We occasionally get support cases from customers who when browsing to their Azure Portal’s subscription blade see a subscription type with a strange name “Access to Azure Active Directory” and get strange errors like “Unknown” role or “Unauthorized” or “Unable to access data” or “The current subscription does not allow you to perform any actions on Azure resources. Use a different subscription.”
TLDR: These subscriptions do NOT host Azure AD. These are legacy subscriptions that can no longer be managed by customer portal. If causing issues they are safe to delete but can only be deleted via support ticket today. For more info read below details.
Examples:
History of the Access to Azure Active Directory subscription
The “Access to Azure Active Directory” subscriptions are a legacy subscription type that are no longer used. They were used prior to the current Azure Portal (https://portal.azure.com).

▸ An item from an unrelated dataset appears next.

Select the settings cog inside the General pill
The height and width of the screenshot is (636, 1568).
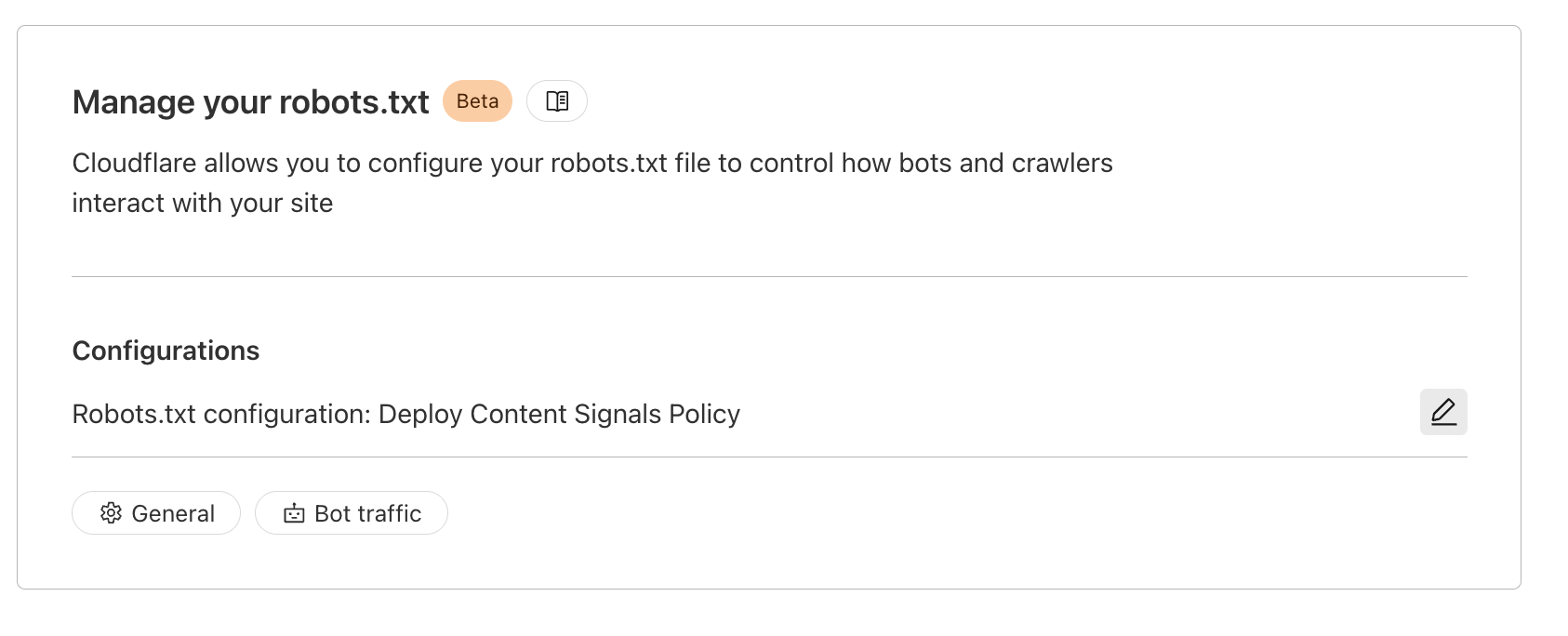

At that time the classic Azure portal (https://manage.windowsazure.com) that was used to manage Azure Active Directory and other Azure resources only allowed access if the user had a Azure subscription associated to their user account. It utilized the classic Azure roles such as “Subscription Admin” \ “Billing Admin” \ and “Co-Administrator” only so you had to have one of these roles in order to login. It did not take into account Azure AD roles like Global Administrator etc.
This caused issues when the Azure AD admin didn’t have an Azure resource subscription necessarily, so these “dummy” subscriptions were created for such access.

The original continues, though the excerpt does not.